Note: We understand that there were earlier drops of light-assisted deps earlier in the year. In that process, growers use supplemental lights to dial in the plants’ light cycle when there is not enough natural light in the day to do the job. This is also good pot. The next generation of LED-assisted deps looks absolutely wild.

But we’re celebrating the first deps grown in the more traditional fashion with just the sun to assist. As they start to come in, we’ll begin to see even more bomb affordable flowers hit California shelves. Much of the best material will be fought over by hash manufacturers hoping to get the best terps and yields out there.

Leafly California Editor David Downs has been one of the main journalists covering flowers in California for a decade. Downs is adamant the quality of the deps dropping these days are pristine. Downs even noted industry pros felt deps made better hash than indoor.

“You just got to keep them clean,” Downs said. “I think deps are the future of all cannabis – combining the control of indoor with the savings and authentic spectrum of outs.”

Downs even offered up a recent pick that proved the quality can still hold up beyond that fresh material coveted by hash makers. He noted Waverider Nursery’s Chem Driver at 24% THC was very terpy. “And the manufacturing date was fall 2020. So they stored them perfectly,” he said.

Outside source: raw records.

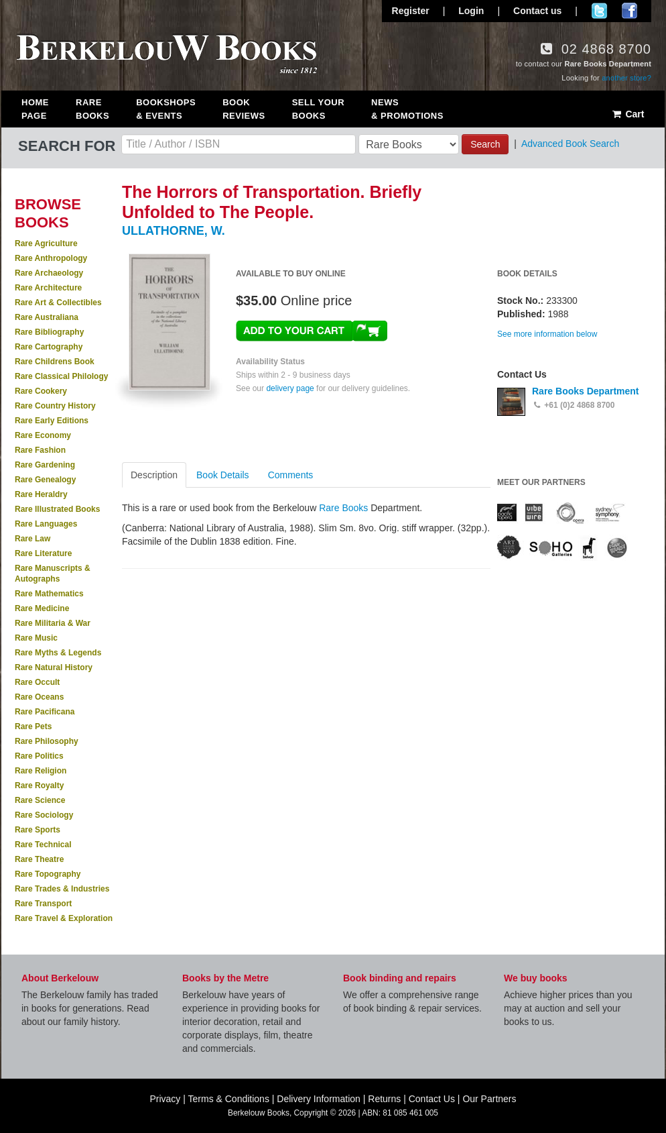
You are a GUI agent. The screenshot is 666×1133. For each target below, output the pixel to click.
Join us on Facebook (629, 11)
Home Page (35, 109)
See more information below (547, 334)
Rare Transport (43, 903)
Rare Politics (39, 756)
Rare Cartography (48, 347)
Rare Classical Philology (61, 376)
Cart (627, 114)
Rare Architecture (48, 287)
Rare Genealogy (45, 479)
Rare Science (40, 800)
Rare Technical (43, 844)
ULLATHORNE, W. (173, 230)
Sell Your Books (318, 109)
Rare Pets (33, 726)
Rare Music (36, 638)
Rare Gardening (45, 465)
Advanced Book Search (570, 143)
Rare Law (32, 538)
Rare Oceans (39, 697)
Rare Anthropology (51, 258)
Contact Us (432, 1098)
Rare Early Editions (51, 420)
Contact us (537, 10)
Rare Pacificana (44, 711)
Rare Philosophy (46, 741)
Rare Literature (43, 553)
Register (410, 10)
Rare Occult (37, 682)
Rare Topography (47, 874)
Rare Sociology (44, 815)
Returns (384, 1098)
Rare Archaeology (49, 273)
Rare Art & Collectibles (58, 302)
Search (485, 144)
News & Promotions (407, 109)
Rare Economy (43, 435)
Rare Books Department (585, 391)
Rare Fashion (40, 450)
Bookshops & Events (166, 109)
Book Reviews (243, 109)
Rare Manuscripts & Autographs (52, 573)
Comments (291, 475)
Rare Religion (40, 770)
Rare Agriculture (46, 243)
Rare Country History (55, 406)
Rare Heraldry (41, 494)
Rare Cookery (41, 391)
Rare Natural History (53, 667)
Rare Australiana (46, 317)
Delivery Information (318, 1098)
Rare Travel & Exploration (64, 918)
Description (154, 475)
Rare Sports (37, 829)
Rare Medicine (42, 608)
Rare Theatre (39, 859)
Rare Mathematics (49, 593)
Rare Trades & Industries (62, 889)
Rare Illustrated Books (57, 509)
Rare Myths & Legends (58, 652)
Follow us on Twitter (599, 11)
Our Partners (489, 1098)
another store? (626, 78)
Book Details (222, 475)
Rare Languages (46, 524)
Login (471, 10)
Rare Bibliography (49, 332)
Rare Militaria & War (52, 623)
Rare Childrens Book (54, 361)
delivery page (290, 388)
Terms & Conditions (228, 1098)
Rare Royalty (39, 785)
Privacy (164, 1098)
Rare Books (92, 109)
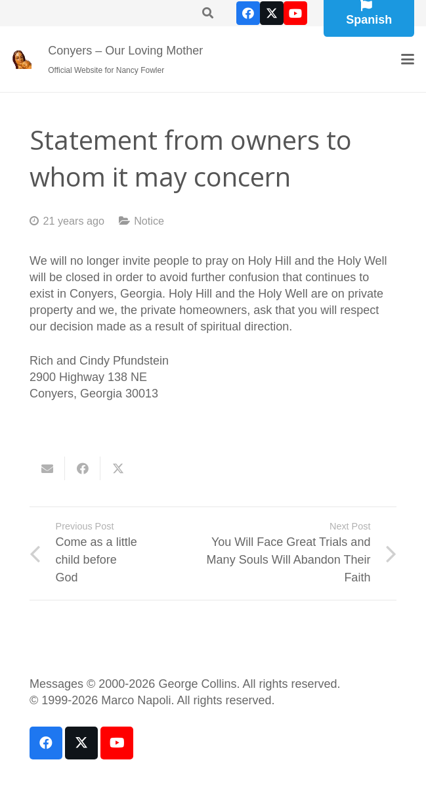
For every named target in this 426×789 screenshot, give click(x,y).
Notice (149, 221)
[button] (408, 59)
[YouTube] (295, 13)
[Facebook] (248, 13)
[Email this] (47, 468)
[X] (272, 13)
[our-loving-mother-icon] (22, 59)
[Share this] (82, 468)
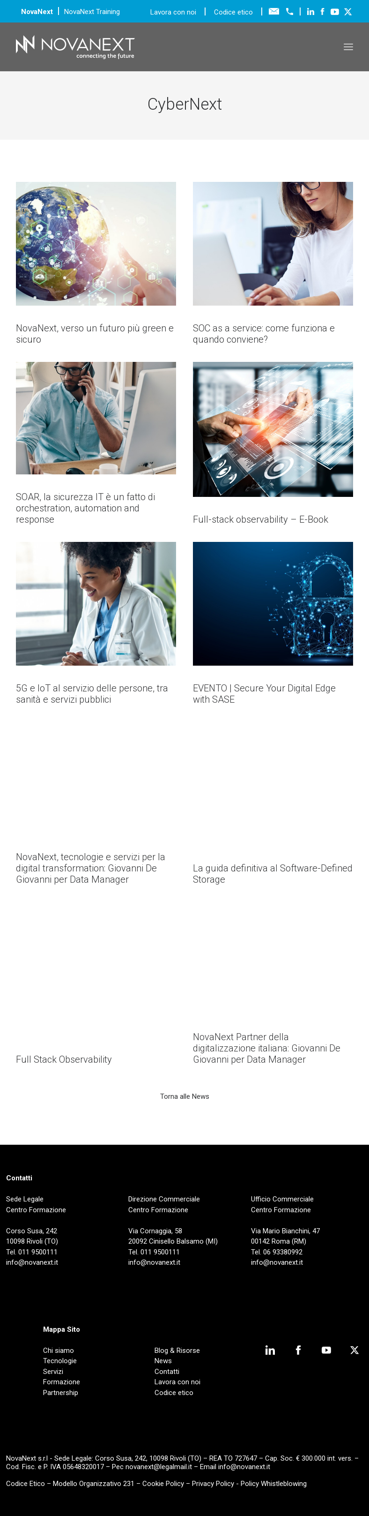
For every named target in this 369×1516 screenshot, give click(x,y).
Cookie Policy (163, 1483)
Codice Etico (25, 1483)
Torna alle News (184, 1096)
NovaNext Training (92, 12)
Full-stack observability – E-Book (260, 519)
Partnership (60, 1392)
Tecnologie (60, 1361)
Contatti (167, 1371)
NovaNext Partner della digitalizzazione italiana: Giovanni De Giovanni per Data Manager (266, 1048)
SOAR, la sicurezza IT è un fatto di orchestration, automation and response (85, 508)
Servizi (53, 1371)
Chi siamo (58, 1350)
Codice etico (233, 12)
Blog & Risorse (177, 1350)
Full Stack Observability (64, 1059)
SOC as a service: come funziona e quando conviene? (264, 334)
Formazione (61, 1382)
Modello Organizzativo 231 (93, 1483)
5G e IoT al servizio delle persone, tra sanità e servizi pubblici (92, 694)
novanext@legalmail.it (158, 1467)
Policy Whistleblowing (274, 1483)
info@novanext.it (244, 1467)
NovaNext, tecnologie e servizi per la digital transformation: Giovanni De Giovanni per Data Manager (90, 868)
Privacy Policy (213, 1483)
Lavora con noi (174, 12)
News (163, 1361)
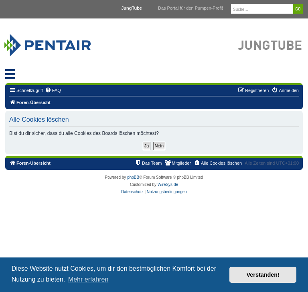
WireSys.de (168, 184)
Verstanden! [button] (263, 275)
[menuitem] (53, 90)
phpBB (133, 177)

As markets continue to expand around the country, deps will give California the opportunity to provide the wider masses with high-quality cannabis without as much impact on the electric grid, and in some cases better water conservation techniques than available with traditional outdoor. Even something as simple as smoked glass on a greenhouse or a sunshade diffusing the light will slow down the process at which moisture exits the grow medium.

There will always be hyper boutique indoor farms in California. Even if there is an attempt to regulate them out of existence via energy caps or LED mandates, the heat will persevere in the underground market that’s still way bigger than the legal one. And that weed is going to be really expensive in the years to come. The reason? We don’t actually know how far the best pot will eventually scale up. So far so good for many in maintaining their quality while they’ve grown as a company, but can they meet the demands of 50 states? Time will tell.

Deps grown in California’s hills and major agriculture regions will have no problem supplying eventual international demand. The bar for quality will be lower, but there will be plenty of great renditions of all the strains of any given moment in the future grown in dep. It will maximize the quality available to all.

Deps also provide a mechanism to preserve value for farmers devastated by fire. While the dep production across the state has snowballed in general, in the places hit the hardest by fire, they might be able to get some value out of their year if the smoke comes. One of our favorite farms in the Emerald Triangle got hit by extensive smoke cover last year, devastating the crop. But thankfully, that farm had already dropped a whole run of deps. Their year was not a total loss thanks to deps.